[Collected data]
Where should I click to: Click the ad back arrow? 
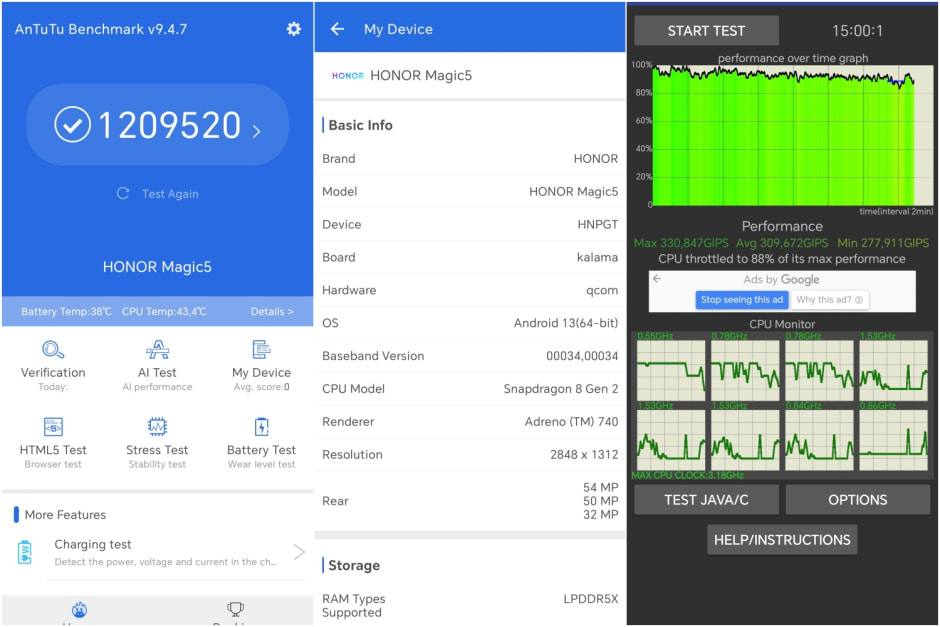[657, 279]
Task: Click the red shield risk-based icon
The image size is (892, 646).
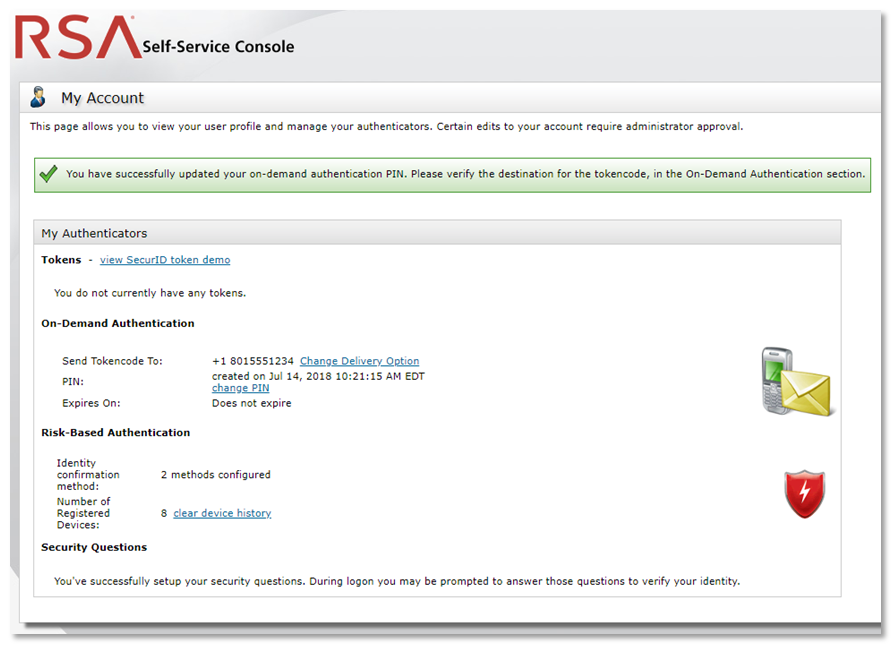Action: point(804,494)
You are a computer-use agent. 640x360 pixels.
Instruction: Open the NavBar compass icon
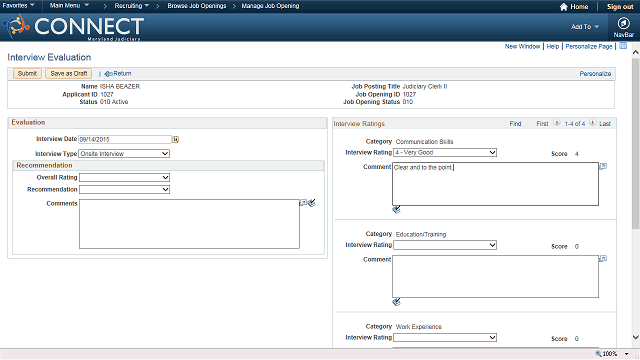(623, 23)
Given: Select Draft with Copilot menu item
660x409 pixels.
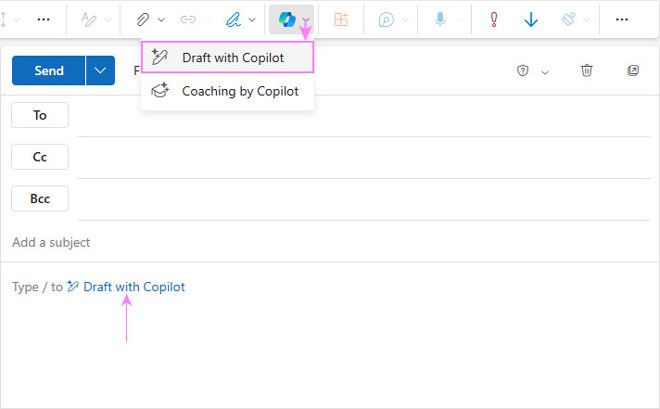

_HOW TO COMPLETE THIS TASK:_ When you set down the records above, copy every line exactly and exclude the pictures.

_RESULT OF THIS TASK:_
Where should I click to: Click the ad back arrow? 
[657, 279]
Task: Click the red shield risk-based icon
The image size is (892, 646).
Action: point(804,494)
You are a computer-use agent. 640x360 pixels.
Instruction: Open the NavBar compass icon
(623, 23)
Given: Select Draft with Copilot menu item
660x409 pixels.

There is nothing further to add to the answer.